As to claim 4, the combination of Zunino, Ganin, and Motiian teaches the method of claim 2, wherein the second loss function represents a difference between subject identity data generated by the second MLM and target data, which is predefined and associated with the training data. [Zunino, § 4.1, paragraph 5, text below equation (2): “In (2), we still consider a similar setup in which we train a high-level encoding h by mean of a loss function ℓs which consider the subjects’ identity s.” Zunino § 4.2, paragraph 4: “For the intention prediction module, we trained a four-way softmax function using a cross entropy loss for ℓi. Similarly, for the subject confusion module, a 17- or 16-way cross-entropy loss is used for ℓs inSADA and Blind-SADA, respectively.” As stated in equation (2), ℓs is a function of the subject identity data h and the predefined target data s. The fact that this function is a cross-entropy loss means that it represents a difference between the two.]

As to claim 5, the combination of Zunino, Ganin, and Motiian teaches the method of claim 4, wherein the training of the second MLM comprises determining parameter values of the second MLM that minimizes a third loss function that represents a difference between the subject identity data generated by the second MLM and further target data, which is predefined and associated with the training data. [Zunino, § 4.2, paragraph 4: “…Then, we used the gradient reversal layer (Ganin et al. 2016) to change the sign of the derivative of the subject loss s with respect to Wf (after a re-scaling by a parameter λ).” As shown in FIG. 4, the subject loss function ℓs (i.e., second loss function, which “represents a difference between the subject identity data generated by the second MLM and further target data”) is transformed into a negative in the operation of computing the gradient reversal operation denoted by -λ∂ℓs/∂dWf. Here, the factor -ℓs in this term corresponds to a third loss function that is being minimized during the model training (note that the maximization of ℓs in equation (2) also refers to the minimization of -ℓs with the λ coefficient).]

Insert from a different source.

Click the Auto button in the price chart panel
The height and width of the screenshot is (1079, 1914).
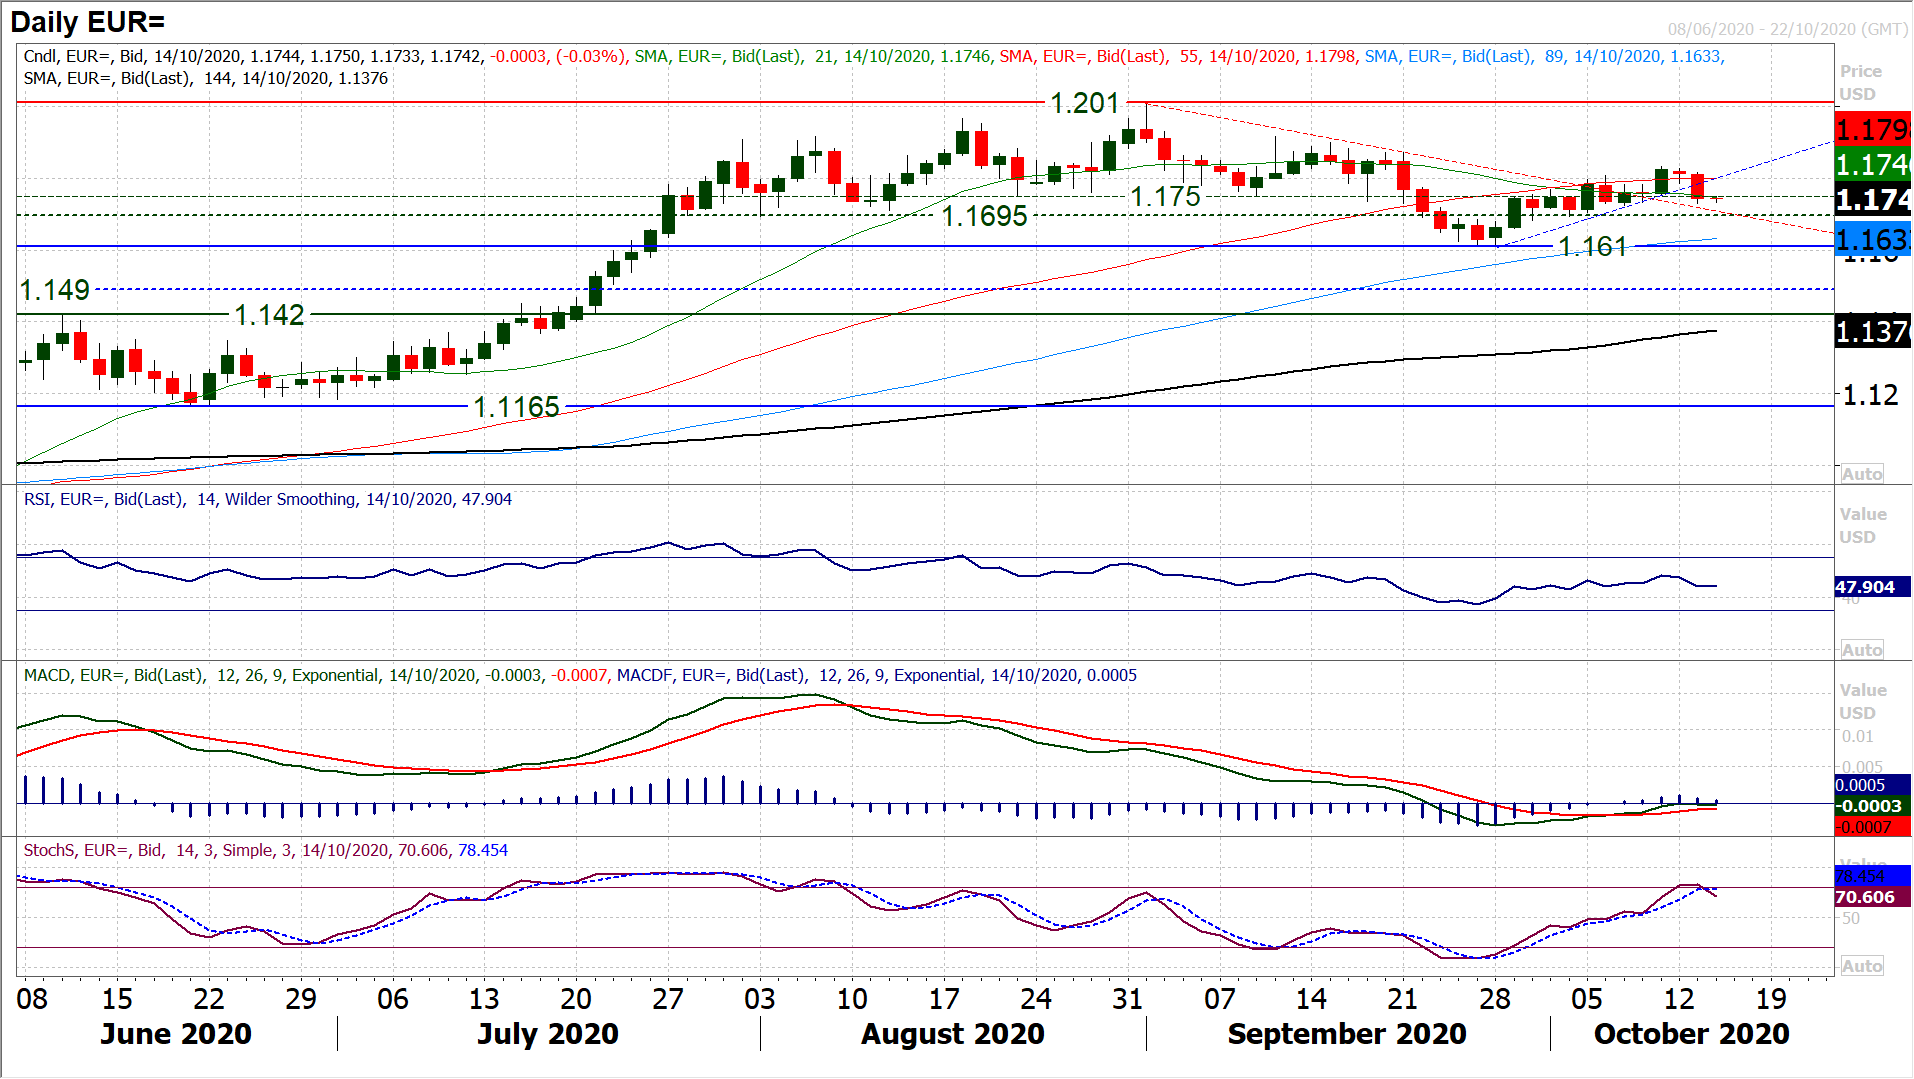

As to claim 6, the combination of Zunino, Ganin, and Motiian teaches the method of claim 5, wherein the second loss function is a negation of the third loss function. [As discussed in the rejection of the parent dependent claim, in Zunino, ℓs and -ℓs correspond to the second and third loss functions. Mathematically, they are negations of one another.]

As to claim 7, the combination of Zunino, Ganin, and Motiian teaches the method of claim 4, wherein the training of the first MLM results in a probability distribution over the predefined subjects, and wherein the target data comprises a reference probability distribution that represents fractional occurrences of the predefined subjects in the training data, and wherein the second loss function operates on the probability distribution and the reference probability distribution. [Zunino § 4.2, paragraph 4: “For the intention prediction module, we trained a four-way softmax function using a cross entropy loss for ℓi. Similarly, for the subject confusion module, a 17- or 16-way cross-entropy loss is used for ℓs inSADA and Blind-SADA, respectively.” As stated in equation (2), ℓs is a function of the subject identity data h and the predefined target data s. The fact that this function is a cross-entropy loss means that it represents a difference between the two both in the form of respective probability distributions, since a cross-entropy loss is by definition a difference between two probability distributions.]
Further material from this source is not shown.